Now, as a full-time letterer, Stefan’s mission is to inspire and encourage others through lettering, though recently he’s refined this goal into yearly themes. 

“Last year it was really a focus on ‘create something today’,” Stefan told me. “Even if it sucks, don’t let excuses get in the way of creating. Now the theme is shifting more towards ‘keep creating’ to help people on the creative path and always encourage and inspire people to create.” 

The Magic of Stefan Kunz

Stefan doesn’t limit himself to a specific process, though he does often have a clear idea of what it is he wants to make, as well as a specific style. And while he tends to know where he’s going, if he does draw a blank, he doesn’t let that stop him from creating. Instead, he opens up his mind and lets the experience of creation do the work for him.
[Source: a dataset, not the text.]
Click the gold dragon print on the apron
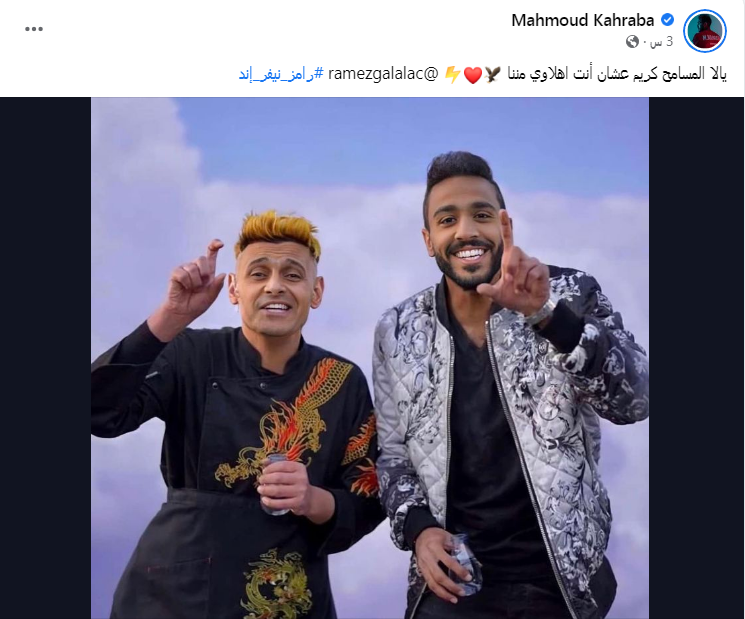The image size is (745, 619). 277,584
“Sometimes I'll just put the pencil down on paper and start drawing and creating,” Stefan explained. “And in that time I'll find an idea. But mostly I'll start sketching with some ideas. I'll have some image that I love to work with or I have specific outputs that I want. Like for charcoals it’s usually an interaction between me and the lettering piece. I like illustrating what the quote says and making it an illustration with a real-life surrounding. For example, ‘I already want to take a nap tomorrow’ was a quote where, in the post, I put a real-life bed at the bottom.”

Perhaps the most notable thing about Stefan’s work (at least as posted on Instagram) is how he incorporates these real-life photos into his digital and analog lettering, and there are many notable examples on his Instagram profile. This inspiration-meets-real-life style is something that I believe sets Stefan apart from the vast majority of lettering artists.
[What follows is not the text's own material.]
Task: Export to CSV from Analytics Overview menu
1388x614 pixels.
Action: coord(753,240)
The Value of Putting Yourself Out There

Any follower of Stefan’s can see that he’s incredibly active on Instagram. With that said, he isn’t a ‘stay-at-home letterer.’ He does, in fact, get out there in the world, whether that be creating huge murals or hosting popular workshops. 
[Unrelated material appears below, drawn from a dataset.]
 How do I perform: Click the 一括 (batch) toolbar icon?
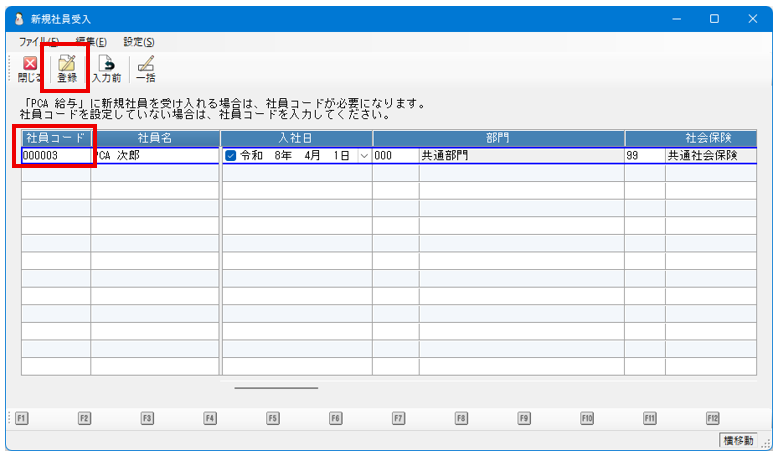(145, 68)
As you can imagine, all this activity is incredibly powerful for building Stefan’s brand, but it also comes with a heavy cost in time. I wanted to know his take regarding the outcomes and the costs of putting his art out there in such a big way.

Stefan likens Instagram to an accountability tool. The fast-paced content cycle and high demand from his audience puts him on a shot-clock of sorts, where the stakes are low and the feedback is immediate. 

“So there's one big benefit that I see from posting and sharing your work,” Stefan said. “It’s that you are actually creating. So, even though people hate that you have to post consistently on Instagram to grow, for me it's always a challenge that helps me pursue my art and always get back to creating. As long as I'm creating, I'm progressing. And the more I create, the better I get. And so Instagram is kind of the fast deadline that I always need to follow. Otherwise I would probably not be as productive and create less work.”

What’s more, while many letterers stick to the comfort of their iPad or preferred digital or analog medium, Stefan believes it’s important to mix it up. “I love using different mediums,” Stefan continued. “Like murals, chalk walls, drawing with pencils and colors. That has helped me a lot.” I must agree that Stefan’s feed has a lot more dynamism due to the variety of mediums. That dynamism sets him apart from other letterers and likely contributes a great deal to his engagement and follower count.

That all said, Stefan recognizes the drawbacks of the Instagram-obsessed culture we live in today.

“The downside is that you always feel this responsibility to create all the time,” admitted Stefan. Though, I don’t believe that’s very true or accurate. But there’s this feeling that you want to stay relevant. And on Instagram, things move fast. So you end up creating more for instant gratification rather than for any long term creation purpose.”

We can all likely agree on that last point. While the pieces which artists contribute to Instagram are technically accessible forever (as far as we know), their perceived relevance and value is fleeting. Such artistic transience has the potential to create a feeling of anxiety for many, if not most, artists. 

But for Stefan, I’m betting the feeling is quite the opposite. To him, making art isn’t a daily chore, it’s a daily calling. Perhaps that’s why his fans love him so much. Put another way, I think he truly lives up to the ideal he espouses: ‘keep creating’.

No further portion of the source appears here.